In April 2020, the personal savings rate for Americans spiked to a record 33.7%. It has come down since but remains high at 12.9% as measured in November. It has probably ticked up since the last round of stimulus and could exceed 20% in Q1 if Biden sends out an additional $1400.

A lot of that money has been flowing into disruptive sectors like electric vehicle stocks, battery technology, and cryptocurrencies. Investors “buy the story,” and valuations metrics like earnings take a back seat. Novice investors rush headlong into the rapidly rising markets…not knowing what awaits them. 

We saw a similar disruptive theme in the late 1990s during the dot.com bubble. At that time, any internet or e-commerce stock exploded higher in speculation – valuations and earnings meant nothing. One of the leaders back then was Yahoo. In the chart below, you’ll see Yahoo’s market cap explode to $116-billion from 1996 to 1999 before crashing back to $8-billion in 2001.

The market capitalization of Tesla has exploded similarly.
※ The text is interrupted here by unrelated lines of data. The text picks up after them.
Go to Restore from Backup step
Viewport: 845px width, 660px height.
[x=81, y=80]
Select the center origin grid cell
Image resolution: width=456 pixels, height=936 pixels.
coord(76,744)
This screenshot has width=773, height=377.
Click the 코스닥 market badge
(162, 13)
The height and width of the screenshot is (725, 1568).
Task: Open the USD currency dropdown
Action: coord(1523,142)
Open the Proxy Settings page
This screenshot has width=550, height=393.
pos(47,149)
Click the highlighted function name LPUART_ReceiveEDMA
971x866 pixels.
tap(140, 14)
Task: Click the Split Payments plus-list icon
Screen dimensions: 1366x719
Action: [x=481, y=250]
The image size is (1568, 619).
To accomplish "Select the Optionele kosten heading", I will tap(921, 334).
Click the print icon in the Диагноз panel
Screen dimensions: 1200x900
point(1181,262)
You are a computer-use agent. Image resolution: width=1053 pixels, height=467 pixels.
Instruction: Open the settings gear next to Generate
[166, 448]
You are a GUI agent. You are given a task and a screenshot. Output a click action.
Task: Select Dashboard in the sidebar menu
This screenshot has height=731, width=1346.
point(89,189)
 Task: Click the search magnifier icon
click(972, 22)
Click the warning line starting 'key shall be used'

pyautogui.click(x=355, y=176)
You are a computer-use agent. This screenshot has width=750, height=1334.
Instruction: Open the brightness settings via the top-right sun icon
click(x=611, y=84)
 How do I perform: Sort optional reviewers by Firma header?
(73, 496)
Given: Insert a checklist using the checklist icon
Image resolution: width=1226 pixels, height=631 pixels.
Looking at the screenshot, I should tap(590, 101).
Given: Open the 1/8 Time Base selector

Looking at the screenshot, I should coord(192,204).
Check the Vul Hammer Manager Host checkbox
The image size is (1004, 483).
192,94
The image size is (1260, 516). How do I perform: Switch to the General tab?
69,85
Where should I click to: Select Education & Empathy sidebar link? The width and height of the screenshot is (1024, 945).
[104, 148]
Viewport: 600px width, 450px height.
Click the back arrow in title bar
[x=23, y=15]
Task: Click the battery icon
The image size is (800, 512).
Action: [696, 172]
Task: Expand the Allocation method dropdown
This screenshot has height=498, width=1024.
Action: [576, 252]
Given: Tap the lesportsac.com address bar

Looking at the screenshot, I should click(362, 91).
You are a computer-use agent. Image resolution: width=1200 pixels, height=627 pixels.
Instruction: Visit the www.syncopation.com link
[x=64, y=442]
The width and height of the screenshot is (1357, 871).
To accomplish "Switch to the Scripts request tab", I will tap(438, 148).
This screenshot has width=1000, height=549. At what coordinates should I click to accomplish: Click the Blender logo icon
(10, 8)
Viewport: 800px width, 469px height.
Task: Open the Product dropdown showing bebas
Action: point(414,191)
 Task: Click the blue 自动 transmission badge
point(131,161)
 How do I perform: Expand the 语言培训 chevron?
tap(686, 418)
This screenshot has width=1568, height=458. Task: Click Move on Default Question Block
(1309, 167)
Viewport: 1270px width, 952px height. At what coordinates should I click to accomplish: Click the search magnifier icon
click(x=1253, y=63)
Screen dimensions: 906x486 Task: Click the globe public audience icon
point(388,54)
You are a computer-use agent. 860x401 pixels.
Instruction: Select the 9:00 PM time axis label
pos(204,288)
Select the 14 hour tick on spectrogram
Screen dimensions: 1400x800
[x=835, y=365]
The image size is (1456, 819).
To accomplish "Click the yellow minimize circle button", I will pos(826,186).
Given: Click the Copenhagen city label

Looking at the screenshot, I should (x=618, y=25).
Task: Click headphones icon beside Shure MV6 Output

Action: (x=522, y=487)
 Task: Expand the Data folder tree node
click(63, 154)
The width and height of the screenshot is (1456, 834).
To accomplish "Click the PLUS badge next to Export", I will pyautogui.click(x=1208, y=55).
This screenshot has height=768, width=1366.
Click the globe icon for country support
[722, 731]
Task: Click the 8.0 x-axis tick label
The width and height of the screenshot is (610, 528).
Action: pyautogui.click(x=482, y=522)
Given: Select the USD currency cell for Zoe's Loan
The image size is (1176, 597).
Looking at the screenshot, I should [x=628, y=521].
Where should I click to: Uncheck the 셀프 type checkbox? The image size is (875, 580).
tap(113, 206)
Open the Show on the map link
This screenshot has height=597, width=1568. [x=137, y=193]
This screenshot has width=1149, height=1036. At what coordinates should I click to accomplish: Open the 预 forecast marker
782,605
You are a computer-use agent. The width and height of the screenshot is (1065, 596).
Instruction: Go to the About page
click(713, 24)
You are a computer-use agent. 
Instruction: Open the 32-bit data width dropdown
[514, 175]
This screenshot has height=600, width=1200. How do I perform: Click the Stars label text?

In May 2019, Tesla’s market cap was $32-billion. Earlier this month, it hit $824-billion – an increase of 2400% in just 20-months.

How long will the bubble in stocks last? The answer depends on two factors: stimulus and the next market shock.

STIMULUS

If Biden pushes through an additional $1400 to the same income brackets as before, then speculative markets could continue to surge into the first half of 2021. However, I see several dark clouds on the horizon that could easily lead to a market shock (see below).

MARKET SHOCK

The coronavirus remains a serious threat globally. We are actually beginning to see an uptick in China. There are also reports that dozens of the elderly have died in Norway after receiving the first Pfizer shot. Not to mention escalating political tensions in the US and China. A significant news event or a series of smaller ones could lead to a quick and sharp selloff. As novice retail traders (Robinhooders) see profits dwindle, we could see a stampede to the exits.